A professor wrote in The Chronicle about his experience with trying to figure out what to put in a teaching philosophy.
He had never had to write one and then, suddenly, for his promotion to full professor he needed one. So he surfed the net and looked.
The first insight was that, as a literary genre, these documents are as drab as they are predictable. The majority are dominated by abstract appeals to unobjectionable ambitions. They ritualistically invoke a desire to teach “critical thinking,” but offer little concrete guidance as to how that might be accomplished. Their authors disavow assuming the status of “expert.” They appeal to collaborative learning, embrace “diverse learning styles,” bring their own research into the classroom, disdain established canons, incorporate marginalized voices, recount personal teaching epiphanies, and acknowledge personal mentors, most of whom would be unknown to the committee members reading the file.
I think that if the length is limited, it is indeed not useful. If I must make a teaching statement in two pages, I’m going to use bromides because that is all that will fit. I can’t tell you how I work in my classroom without having length.
I will say I don’t say anything about collaborative learning, or diverse learning styles, or participatory learning, or disdaining established canons, or incorporating marginalized voices, or acknowledging personal mentors. Maybe I’m doing it wrong, but I don’t think so.
Instead, I tell what my views of writing and literature are in terms of the classroom. How do I present them? I even give specific examples. Just enough to whet the appetite, not an entire tome. So whenÂ I read this paragraph, I felt vindicated. This is what I do. Too bad my philosophy isn’t online.

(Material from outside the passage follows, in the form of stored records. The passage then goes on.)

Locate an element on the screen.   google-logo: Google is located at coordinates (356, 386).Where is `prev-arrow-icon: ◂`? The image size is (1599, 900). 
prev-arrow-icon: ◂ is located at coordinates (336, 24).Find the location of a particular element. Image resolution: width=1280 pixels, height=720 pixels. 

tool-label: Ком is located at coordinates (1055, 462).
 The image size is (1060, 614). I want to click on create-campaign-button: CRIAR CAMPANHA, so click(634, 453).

Rather than write statements that offer unobjectionable but not very useful bromides, why not start to recognize the craftlike attributes of teaching? This promises to be a more useful strategy because the knowledge possessed by artisans is knowledge in practice. Artisans must think concretely about how to work with assorted textures, forces, and tensions inherent in their materials, deploying skills developed through repeated practice and working with tools designed with specific uses in mind.
I did find a discussion where I put up a post that dealt with an interesting approach to teaching statements. I still think it is a good one, though I don’t follow it.

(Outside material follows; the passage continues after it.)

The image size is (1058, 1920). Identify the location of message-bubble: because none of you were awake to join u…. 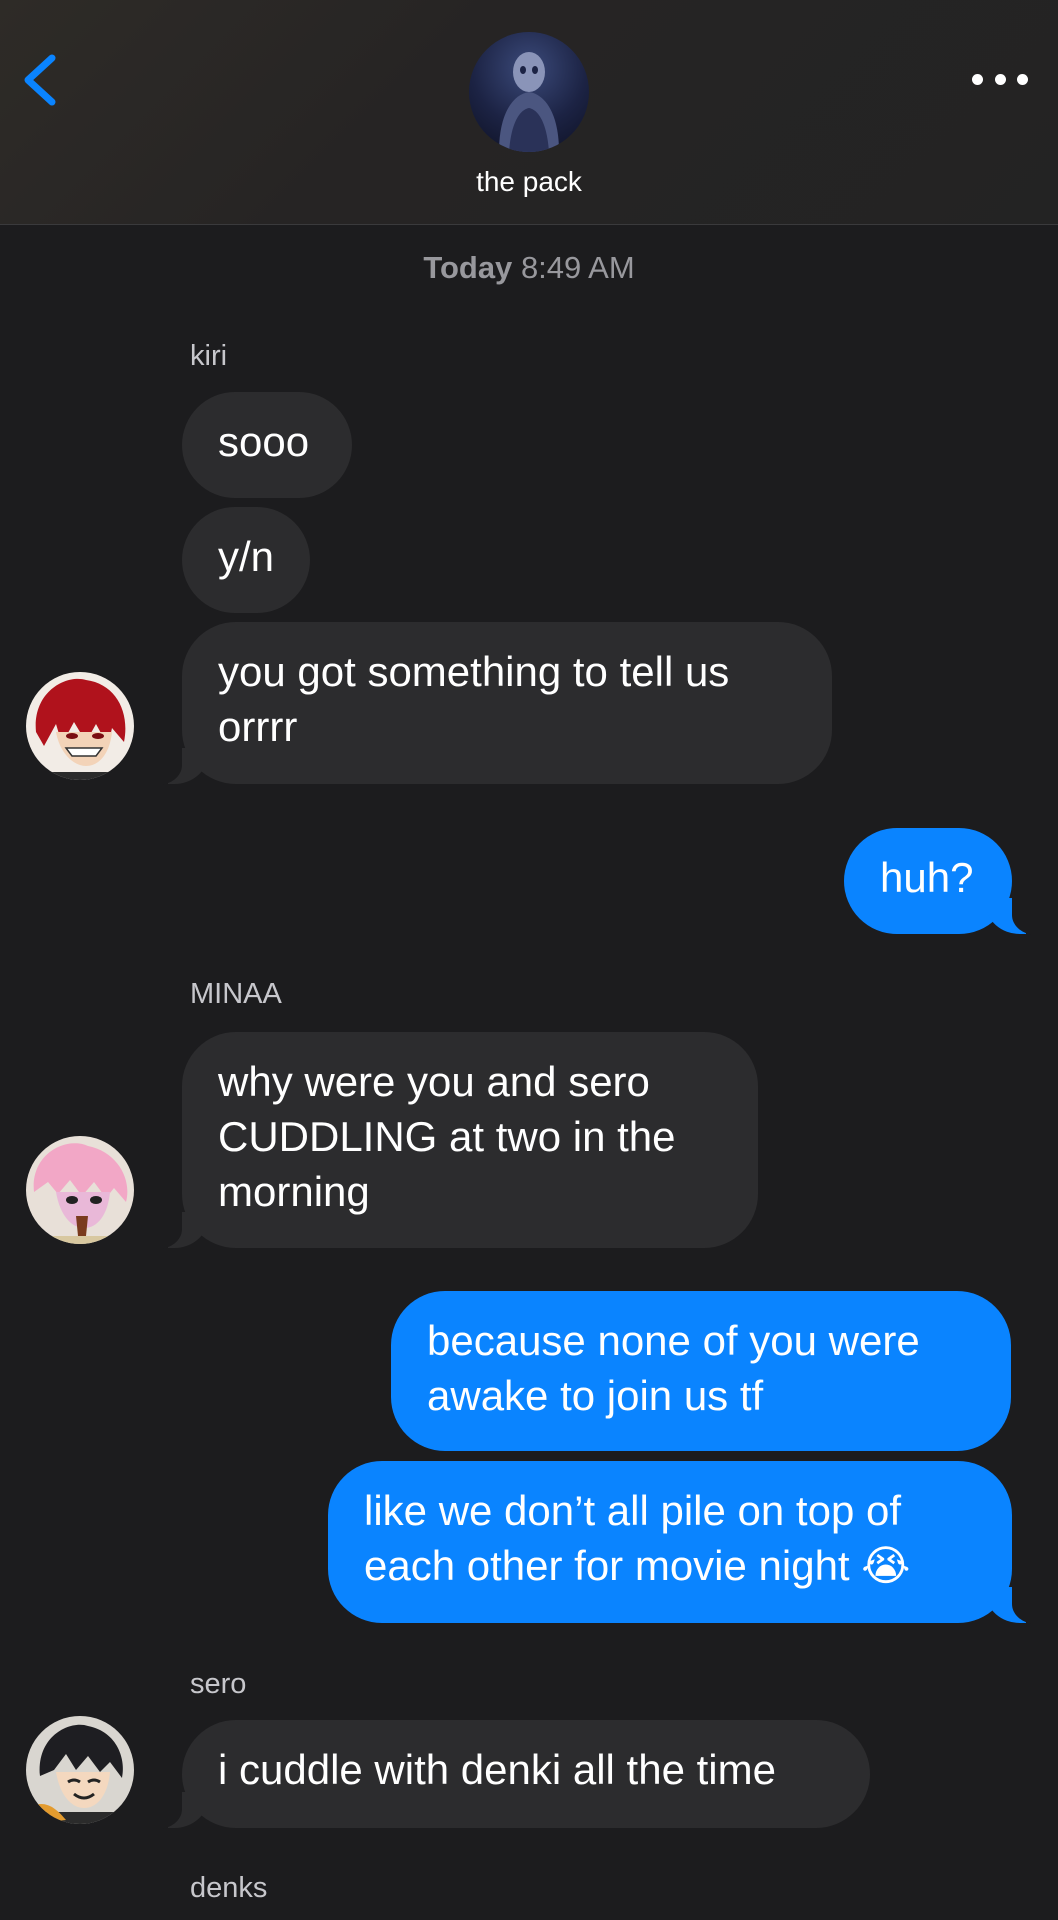
(701, 1371).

[T]eaching statements could provide an opportunity for instructors to formally reflect on their aims, strategies, and tactics in the classroom. They could conceivably tell us a good deal about each individual while also providing pragmatic tips that could be used by other instructors.

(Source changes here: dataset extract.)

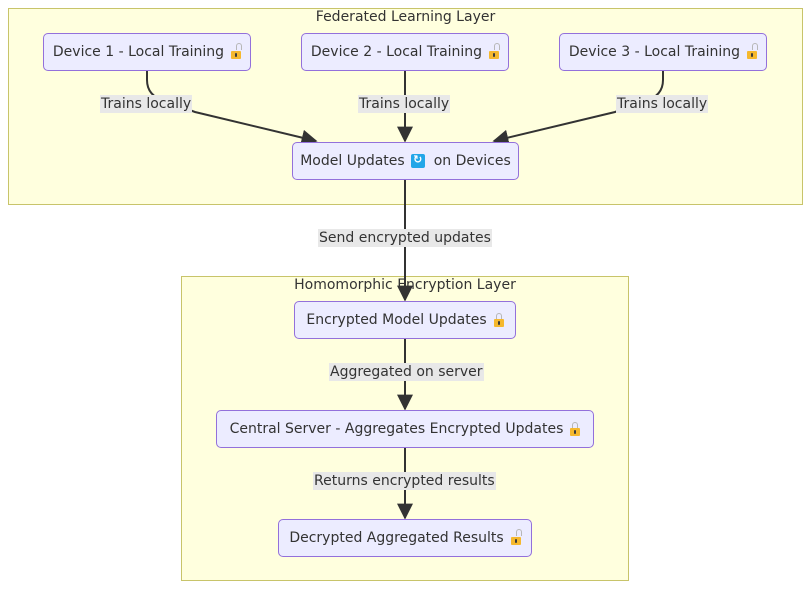  Describe the element at coordinates (654, 52) in the screenshot. I see `node-label: Device 3 - Local Training` at that location.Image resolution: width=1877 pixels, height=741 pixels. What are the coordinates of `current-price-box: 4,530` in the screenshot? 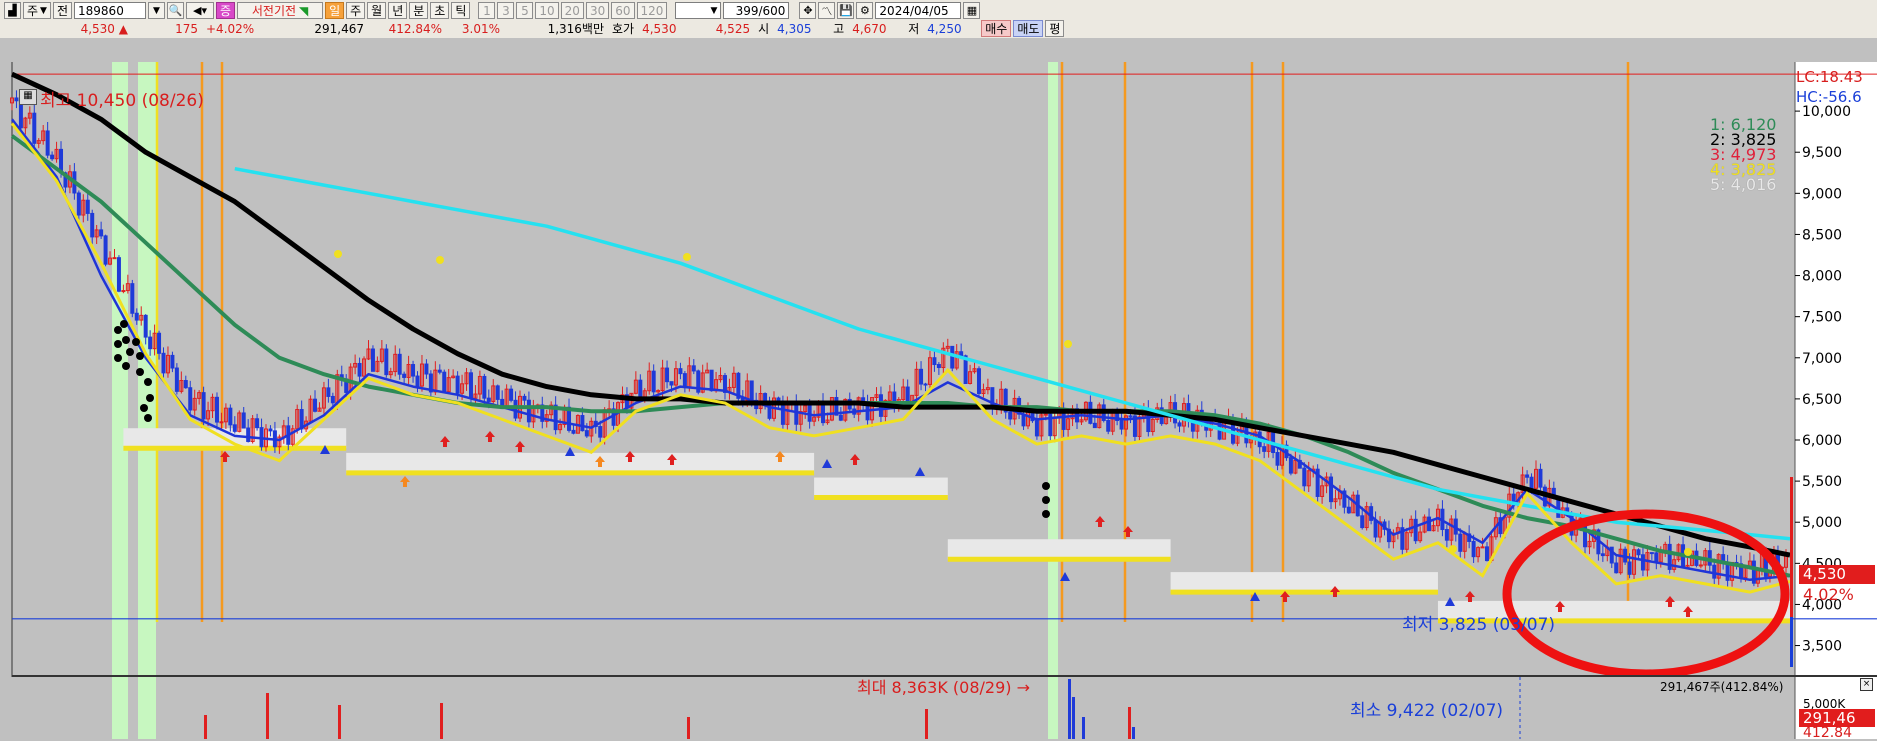 It's located at (1837, 574).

I think that I do that. I also think that math prof Robert Talbert’s statement is an excellent and unique model. It was one of the ones which I felt made sense when I was writing mine. It was a philosophy statement and discussed how his philosophy looked in the classroom.
I am considering posting my teaching statement here. The problem is that I don’t want to be outed and I don’t want potential bosses to think I plagiarized either. And I do change the teaching statement some to fit the job I am applying for.
Go read all of Kevin D. Haggerty’s article and see what you think. Just because my philosophy of education isn’t like what he talks about doesn’t mean most aren’t.